* 読む文章
■ ■ ■ ■
それで、あたしは、ケガした中指の先を親指で押さえて、傷口が閉じるようにしつつ、溢れて来る血をテッシュで押さえつつ、薬箱からオロナインを取り出した。だけど、オロナインを塗ろうとしても、どんどん血が出て来るから、塗ることができない。それで、思いついたのが、小さく折ったティッシュのほうにオロナインを塗って、それで傷口を押さえるって作戦だった。もちろん、こんなことで傷口が塞がるなんて思ってないけど、病院に行くにしても何にしても、まずはできる限りのことをしなくちゃなんないから、応急処置としての行動だった。
あたしは、「刃物による流血」も苦手なんだけど、その次に苦手なのが、ケガしたとこを押さえてたガーゼとかが、乾いた血で傷口に貼りついちゃって、それを剥がす時の一連の流れだ。痛いのもあるけど、それよりも、治りかけの傷口がひらく恐怖や、また出血するんじゃないかって恐怖に耐えらんない。だから、あたしが、傷口にオロナインを塗るのは、傷を治す目的じゃなくて、あくまでも、ティッシュが傷口に貼りつかなくするための役目としてなのだ。だから、オロナインがなければ、マーガリンでもマーマレードでも何でもいいワケで、とにかく、傷口とティッシュの間に、オイリーなものがはさまってればいいって感じだ。
‥‥そんなワケで、あたしは、食パンにマーガリンを塗るように、小さく折ったティッシュにオロナインを塗って、傷口に巻きつけて、セロテープでグルグル巻きにした。だけど、オロナインが血を弾くセイか、アッと言う間に、テッシュの下から血がボトボトと垂れて来る。それで、ハッと気づいたのが、「止血」だ。あたしは、輪ゴムを持って来て、何重かにして、指の根本にはめてみた。それで、もう一度、オロナインを塗ったティッシュを巻きつけた。これを何度か繰り返してたら、だんだんに出血量が少なくなって来たんだけど、今度は、指の根本を輪ゴムで止血してるセイで、指全体が紫色に腫れ上がって来て、パンパンになっちゃった。それで、痛くてたまんないから、輪ゴムを取ろうとしたんだけど、指がパンパンで取ることができない。だから、アイブロー用の小型のシザーで、輪ゴムを切って外した。
で、このまま書き続けても、あたしも痛いし、読んでる人も痛いと思うから、ここからは大幅にカットするけど、結果的には、オロナインを塗ったティッシュを指に巻きつけてから、セロテープをグルグルと巻くんじゃなくて、傷口が塞がるように、指先から下に向けて引っぱるような感じでセロテープを巻いたら、出血が止まった。それで、頭よりも上に手を上げて、1時間、2時間、3時間って耐え続けてた。テレビでは、大晦日の「浅草ロックフェス」を放送してたから、それを見ながら、明け方の5時ころまでがんばってたんだけど、もう、手を上に上げてるのが限界になって来たから、少し眠ることにした。
■ ■ ■ ■
* 元のデータ
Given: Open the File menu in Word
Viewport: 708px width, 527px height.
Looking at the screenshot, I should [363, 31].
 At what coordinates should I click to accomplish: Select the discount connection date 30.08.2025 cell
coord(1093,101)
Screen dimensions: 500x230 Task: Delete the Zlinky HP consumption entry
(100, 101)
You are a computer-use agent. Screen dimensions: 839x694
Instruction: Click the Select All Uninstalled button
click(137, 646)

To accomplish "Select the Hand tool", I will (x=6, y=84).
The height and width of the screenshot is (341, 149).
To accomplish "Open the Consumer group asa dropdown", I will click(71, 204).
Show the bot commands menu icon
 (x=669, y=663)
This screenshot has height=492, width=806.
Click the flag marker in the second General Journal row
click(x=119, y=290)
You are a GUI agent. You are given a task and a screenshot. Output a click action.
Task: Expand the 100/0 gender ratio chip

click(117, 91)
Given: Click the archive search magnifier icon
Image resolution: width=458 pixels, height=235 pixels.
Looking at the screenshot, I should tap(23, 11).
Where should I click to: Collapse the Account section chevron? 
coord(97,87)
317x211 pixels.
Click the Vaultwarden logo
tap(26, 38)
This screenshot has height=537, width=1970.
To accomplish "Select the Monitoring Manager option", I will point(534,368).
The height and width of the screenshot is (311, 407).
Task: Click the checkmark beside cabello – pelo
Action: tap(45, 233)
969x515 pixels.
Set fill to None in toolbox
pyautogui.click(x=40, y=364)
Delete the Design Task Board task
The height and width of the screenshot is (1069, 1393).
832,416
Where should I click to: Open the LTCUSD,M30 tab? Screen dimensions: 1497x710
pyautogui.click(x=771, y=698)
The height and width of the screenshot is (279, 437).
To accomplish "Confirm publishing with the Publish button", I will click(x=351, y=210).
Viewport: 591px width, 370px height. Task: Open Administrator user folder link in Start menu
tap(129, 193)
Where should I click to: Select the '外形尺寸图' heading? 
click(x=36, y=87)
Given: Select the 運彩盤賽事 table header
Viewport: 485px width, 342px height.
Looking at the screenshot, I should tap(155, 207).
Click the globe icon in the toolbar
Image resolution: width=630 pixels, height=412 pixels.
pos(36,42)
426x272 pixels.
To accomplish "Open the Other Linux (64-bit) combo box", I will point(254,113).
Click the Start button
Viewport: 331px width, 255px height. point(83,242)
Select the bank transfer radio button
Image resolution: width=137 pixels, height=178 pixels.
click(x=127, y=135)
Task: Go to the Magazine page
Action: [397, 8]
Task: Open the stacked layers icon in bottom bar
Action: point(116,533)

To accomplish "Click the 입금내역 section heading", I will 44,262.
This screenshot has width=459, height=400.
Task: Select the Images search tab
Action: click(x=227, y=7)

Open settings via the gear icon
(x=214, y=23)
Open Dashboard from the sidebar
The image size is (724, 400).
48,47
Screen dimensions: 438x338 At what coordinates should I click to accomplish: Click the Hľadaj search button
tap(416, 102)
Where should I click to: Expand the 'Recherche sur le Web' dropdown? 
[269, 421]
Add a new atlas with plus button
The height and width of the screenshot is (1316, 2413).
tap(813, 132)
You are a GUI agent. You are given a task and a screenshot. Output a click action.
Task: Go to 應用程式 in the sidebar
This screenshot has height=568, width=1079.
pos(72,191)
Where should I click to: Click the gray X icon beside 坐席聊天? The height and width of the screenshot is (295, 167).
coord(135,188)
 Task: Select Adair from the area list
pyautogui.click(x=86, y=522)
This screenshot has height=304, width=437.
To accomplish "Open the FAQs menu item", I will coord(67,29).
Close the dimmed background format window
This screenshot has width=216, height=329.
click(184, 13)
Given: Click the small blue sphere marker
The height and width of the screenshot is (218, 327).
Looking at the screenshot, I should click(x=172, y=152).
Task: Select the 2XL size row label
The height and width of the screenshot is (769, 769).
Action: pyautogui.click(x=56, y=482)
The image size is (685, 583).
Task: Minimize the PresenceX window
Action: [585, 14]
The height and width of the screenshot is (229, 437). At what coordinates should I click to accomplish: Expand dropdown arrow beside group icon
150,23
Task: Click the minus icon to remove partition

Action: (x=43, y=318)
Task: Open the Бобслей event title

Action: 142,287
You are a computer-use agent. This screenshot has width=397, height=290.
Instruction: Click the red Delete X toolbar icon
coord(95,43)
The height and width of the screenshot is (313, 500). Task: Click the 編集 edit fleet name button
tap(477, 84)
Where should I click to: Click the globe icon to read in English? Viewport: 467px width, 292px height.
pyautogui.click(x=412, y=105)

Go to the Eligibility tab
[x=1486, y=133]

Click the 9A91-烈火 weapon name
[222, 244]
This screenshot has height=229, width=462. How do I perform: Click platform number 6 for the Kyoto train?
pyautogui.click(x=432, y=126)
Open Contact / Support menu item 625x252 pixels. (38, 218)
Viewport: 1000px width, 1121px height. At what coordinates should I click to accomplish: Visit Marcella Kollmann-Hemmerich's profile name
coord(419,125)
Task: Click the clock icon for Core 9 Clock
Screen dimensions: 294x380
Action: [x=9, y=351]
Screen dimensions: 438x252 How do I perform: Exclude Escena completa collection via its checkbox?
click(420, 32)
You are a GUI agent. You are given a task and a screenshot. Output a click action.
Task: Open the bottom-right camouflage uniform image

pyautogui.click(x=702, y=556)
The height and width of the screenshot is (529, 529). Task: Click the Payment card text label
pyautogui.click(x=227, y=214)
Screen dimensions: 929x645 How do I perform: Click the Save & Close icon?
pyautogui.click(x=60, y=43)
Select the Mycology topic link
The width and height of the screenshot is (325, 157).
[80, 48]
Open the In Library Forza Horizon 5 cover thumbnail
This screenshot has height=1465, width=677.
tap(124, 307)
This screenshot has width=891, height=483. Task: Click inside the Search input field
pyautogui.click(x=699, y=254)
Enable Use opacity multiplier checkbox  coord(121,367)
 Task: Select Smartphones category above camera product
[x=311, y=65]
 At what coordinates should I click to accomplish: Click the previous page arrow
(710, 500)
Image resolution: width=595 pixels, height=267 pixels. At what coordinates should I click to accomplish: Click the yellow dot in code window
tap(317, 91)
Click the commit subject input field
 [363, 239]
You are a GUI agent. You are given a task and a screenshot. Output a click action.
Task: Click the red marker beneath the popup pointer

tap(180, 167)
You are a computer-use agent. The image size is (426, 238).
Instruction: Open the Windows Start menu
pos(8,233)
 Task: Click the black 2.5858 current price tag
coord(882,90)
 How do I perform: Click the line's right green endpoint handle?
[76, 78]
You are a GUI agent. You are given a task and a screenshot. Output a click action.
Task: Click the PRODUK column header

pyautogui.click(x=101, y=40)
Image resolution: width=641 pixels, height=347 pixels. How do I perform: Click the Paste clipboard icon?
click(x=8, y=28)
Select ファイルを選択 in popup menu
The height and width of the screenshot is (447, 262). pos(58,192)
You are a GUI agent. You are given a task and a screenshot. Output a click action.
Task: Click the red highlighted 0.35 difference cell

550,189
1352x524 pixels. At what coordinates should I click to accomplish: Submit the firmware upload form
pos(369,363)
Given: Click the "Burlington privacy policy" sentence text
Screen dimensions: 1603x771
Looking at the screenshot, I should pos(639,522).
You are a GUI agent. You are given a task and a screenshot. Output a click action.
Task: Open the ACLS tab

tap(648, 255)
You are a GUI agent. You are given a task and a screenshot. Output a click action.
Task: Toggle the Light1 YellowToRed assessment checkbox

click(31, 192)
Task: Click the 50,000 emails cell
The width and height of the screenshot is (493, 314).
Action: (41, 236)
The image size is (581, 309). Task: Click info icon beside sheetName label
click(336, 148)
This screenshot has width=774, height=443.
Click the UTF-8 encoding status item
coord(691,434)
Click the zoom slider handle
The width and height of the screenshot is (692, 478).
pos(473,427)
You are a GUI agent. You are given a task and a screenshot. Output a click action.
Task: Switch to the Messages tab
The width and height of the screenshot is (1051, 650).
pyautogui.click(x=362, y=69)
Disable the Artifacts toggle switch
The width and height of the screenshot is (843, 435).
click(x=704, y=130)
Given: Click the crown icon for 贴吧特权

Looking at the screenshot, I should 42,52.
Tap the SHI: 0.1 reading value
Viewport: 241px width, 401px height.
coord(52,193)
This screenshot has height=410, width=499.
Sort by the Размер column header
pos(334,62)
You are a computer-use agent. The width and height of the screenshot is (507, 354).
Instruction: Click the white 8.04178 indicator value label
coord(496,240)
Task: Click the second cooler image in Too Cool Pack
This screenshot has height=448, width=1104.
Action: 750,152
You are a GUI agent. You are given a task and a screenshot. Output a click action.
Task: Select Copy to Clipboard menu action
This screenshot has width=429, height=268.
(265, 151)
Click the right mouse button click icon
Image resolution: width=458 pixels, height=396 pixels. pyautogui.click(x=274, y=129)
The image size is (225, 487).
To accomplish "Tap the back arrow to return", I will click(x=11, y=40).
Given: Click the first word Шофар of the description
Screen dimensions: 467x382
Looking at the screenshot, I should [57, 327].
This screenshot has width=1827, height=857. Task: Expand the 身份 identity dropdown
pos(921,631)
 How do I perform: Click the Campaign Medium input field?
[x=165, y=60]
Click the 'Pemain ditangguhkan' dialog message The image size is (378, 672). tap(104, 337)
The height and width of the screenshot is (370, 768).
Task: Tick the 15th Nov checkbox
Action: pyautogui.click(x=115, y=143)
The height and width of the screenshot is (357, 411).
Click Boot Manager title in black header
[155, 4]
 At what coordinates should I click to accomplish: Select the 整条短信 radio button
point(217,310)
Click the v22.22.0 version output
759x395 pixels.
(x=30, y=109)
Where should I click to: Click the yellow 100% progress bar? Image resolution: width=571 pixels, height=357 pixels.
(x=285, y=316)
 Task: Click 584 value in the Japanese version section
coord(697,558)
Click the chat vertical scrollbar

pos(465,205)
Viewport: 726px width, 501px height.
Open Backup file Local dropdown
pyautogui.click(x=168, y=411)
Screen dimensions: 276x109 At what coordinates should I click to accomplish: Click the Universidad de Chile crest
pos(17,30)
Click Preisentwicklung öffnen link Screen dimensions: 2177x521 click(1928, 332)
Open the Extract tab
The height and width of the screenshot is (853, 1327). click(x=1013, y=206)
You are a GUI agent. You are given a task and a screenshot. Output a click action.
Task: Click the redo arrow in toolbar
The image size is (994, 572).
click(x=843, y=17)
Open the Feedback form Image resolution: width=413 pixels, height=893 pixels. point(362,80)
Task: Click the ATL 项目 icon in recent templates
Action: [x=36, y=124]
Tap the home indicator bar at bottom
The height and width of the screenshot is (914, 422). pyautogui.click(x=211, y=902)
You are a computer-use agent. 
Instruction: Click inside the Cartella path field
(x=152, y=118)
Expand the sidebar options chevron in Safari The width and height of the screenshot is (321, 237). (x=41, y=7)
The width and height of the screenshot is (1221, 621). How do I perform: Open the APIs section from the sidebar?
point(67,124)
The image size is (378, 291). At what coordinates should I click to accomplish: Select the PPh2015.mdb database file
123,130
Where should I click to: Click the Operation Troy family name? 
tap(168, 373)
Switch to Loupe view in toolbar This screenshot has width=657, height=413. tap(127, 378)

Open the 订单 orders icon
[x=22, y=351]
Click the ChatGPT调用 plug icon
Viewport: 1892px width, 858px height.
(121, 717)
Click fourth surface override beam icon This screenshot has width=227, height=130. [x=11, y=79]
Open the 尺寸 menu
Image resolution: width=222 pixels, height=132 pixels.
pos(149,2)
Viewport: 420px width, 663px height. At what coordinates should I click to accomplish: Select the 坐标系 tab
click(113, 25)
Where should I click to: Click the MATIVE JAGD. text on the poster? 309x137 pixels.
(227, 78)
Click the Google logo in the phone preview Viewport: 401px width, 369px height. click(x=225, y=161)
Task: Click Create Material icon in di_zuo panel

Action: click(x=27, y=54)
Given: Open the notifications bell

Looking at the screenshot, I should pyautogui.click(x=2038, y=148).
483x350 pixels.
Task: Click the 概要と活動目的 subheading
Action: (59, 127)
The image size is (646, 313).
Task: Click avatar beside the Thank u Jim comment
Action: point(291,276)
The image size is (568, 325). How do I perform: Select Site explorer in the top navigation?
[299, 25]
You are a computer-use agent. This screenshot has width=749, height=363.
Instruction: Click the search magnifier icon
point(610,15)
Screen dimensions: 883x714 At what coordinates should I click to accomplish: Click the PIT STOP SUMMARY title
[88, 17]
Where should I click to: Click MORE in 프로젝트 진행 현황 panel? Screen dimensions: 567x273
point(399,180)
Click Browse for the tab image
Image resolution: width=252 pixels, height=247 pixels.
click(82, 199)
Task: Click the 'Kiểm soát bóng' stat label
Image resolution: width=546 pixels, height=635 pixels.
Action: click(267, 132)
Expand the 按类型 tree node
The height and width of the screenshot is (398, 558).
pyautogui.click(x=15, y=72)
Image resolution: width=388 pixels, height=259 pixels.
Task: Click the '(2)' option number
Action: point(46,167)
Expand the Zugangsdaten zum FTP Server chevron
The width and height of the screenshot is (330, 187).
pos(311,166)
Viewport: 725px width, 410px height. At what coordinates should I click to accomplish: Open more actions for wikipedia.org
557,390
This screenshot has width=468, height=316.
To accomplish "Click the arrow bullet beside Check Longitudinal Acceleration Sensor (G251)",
■ ■ ■ ■
* やること
「読む文章」で、「あたし」がケガした指に巻いたりはめたりしたものを全部挙げてください。 データの項目は見なくてもかまいません。

* 答え
オロナインを塗ったティッシュ、セロテープ、輪ゴム